92

Im trying to flip an image to display it 4 ways : original (no changes), flipped horizontally, flipped vertically, flipped horizontally + verticly.

To do this Im doing the below, it works fine apart from the flip horizontally + vertically, any idea why this wouldnt be working ?

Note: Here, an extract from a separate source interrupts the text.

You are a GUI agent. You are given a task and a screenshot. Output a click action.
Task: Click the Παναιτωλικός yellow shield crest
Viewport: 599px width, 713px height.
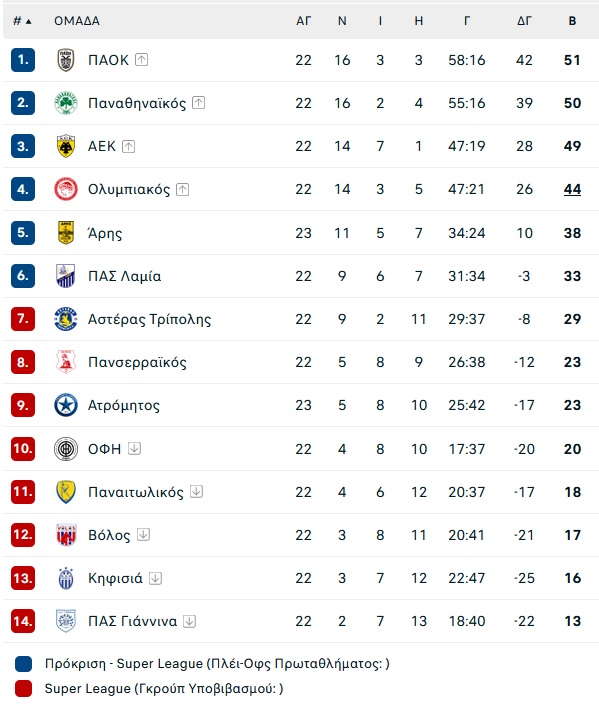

Ive made a JS fiddle of the issue here : https://jsfiddle.net/7vg2tn83/

.img-hor {
        -moz-transform: scaleX(-1);
        -o-transform: scaleX(-1);
        -webkit-transform: scaleX(-1);
        transform: scaleX(-1);
        filter: FlipH;
        -ms-filter: "FlipH";
}

.img-vert {
        -moz-transform: scaleY(-1);
        -o-transform: scaleY(-1);
        -webkit-transform: scaleY(-1);
        transform: scaleY(-1);
        filter: FlipV;
        -ms-filter: "FlipV";
}

.img-hor-vert {
        -moz-transform: scaleX(-1);
        -o-transform: scaleX(-1);
        -webkit-transform: scaleX(-1);
        transform: scaleX(-1);
        filter: FlipH;
        -ms-filter: "FlipH";

        -moz-transform: scaleY(-1);
        -o-transform: scaleY(-1);
        -webkit-transform: scaleY(-1);
        transform: scaleY(-1);
        filter: FlipV;
        -ms-filter: "FlipV";
}
sam
  • 9,486
  • 36
  • 109
  • 160

4 Answers4

128

Try this:

.img-hor-vert {
    -moz-transform: scale(-1, -1);
    -o-transform: scale(-1, -1);
    -webkit-transform: scale(-1, -1);
    transform: scale(-1, -1);
}

Updated fiddle: https://jsfiddle.net/7vg2tn83/1/

It wasn't working before because you were overriding the transform in your css. So instead of doing both, it just did the last one. Sort of like if you did background-color twice, it would override the first one.

Platte Gruber
  • 2,935
  • 1
  • 20
  • 26
28

To perform a reflection you can use, the transform CSS property along with the rotate() CSS function in this format:

transform: rotateX() rotateY();

The function rotateX() will rotate an element along the x-axis and the function rotateY() will rotate an element along the y-axis. I find my approach intuitive in that one can visualize the rotation mentally. In your example, the solution using my approach would be:

.img-hor {
  transform: rotateY(180deg); // Rotate 180 degrees along the y-axis
}

.img-vert {
  transform: rotateX(180deg); // Rotate 180 degrees along the x-axis
}

.img-hor-vert {
  transform: rotateX(180deg) rotateY(180deg); // Rotate 180 degrees on both
}

The JS fiddle to demonstrate the solution is https://jsfiddle.net/n20196us/1/

Edmond Weiss
  • 471
  • 5
  • 11
16

You may do a transform: rotate(180deg); for the horizontal+vertical flip.

Exil
  • 311
  • 2
  • 11
  • 26
Frank Rem
  • 3,632
  • 2
  • 25
  • 37
  • 6
    This would only work on symmetrical images. Since you'd be rotating and not flipping the image. E.g.: take the letter (d). Rotating: d | p. Flipping: d | b. – warkentien2 Oct 23 '18 at 19:21
  • 5
    @warkentien2 Flip it horizontal+vertical as asked by OP. – Frank Rem Oct 24 '18 at 14:31
3

You can apply only a single transform rule for any selector. Use

.img-hor-vert {
    -moz-transform: scaleX(-1) scaleY(-1);
    -o-transform: scaleX(-1) scaleY(-1);
    -webkit-transform: scaleX(-1) scaleY(-1);
    transform: scaleX(-1) scaleY(-1);
    filter: FlipH FlipV;
    -ms-filter: "FlipH FlipV";
}

I am unsure which IE will accept multiple filters though.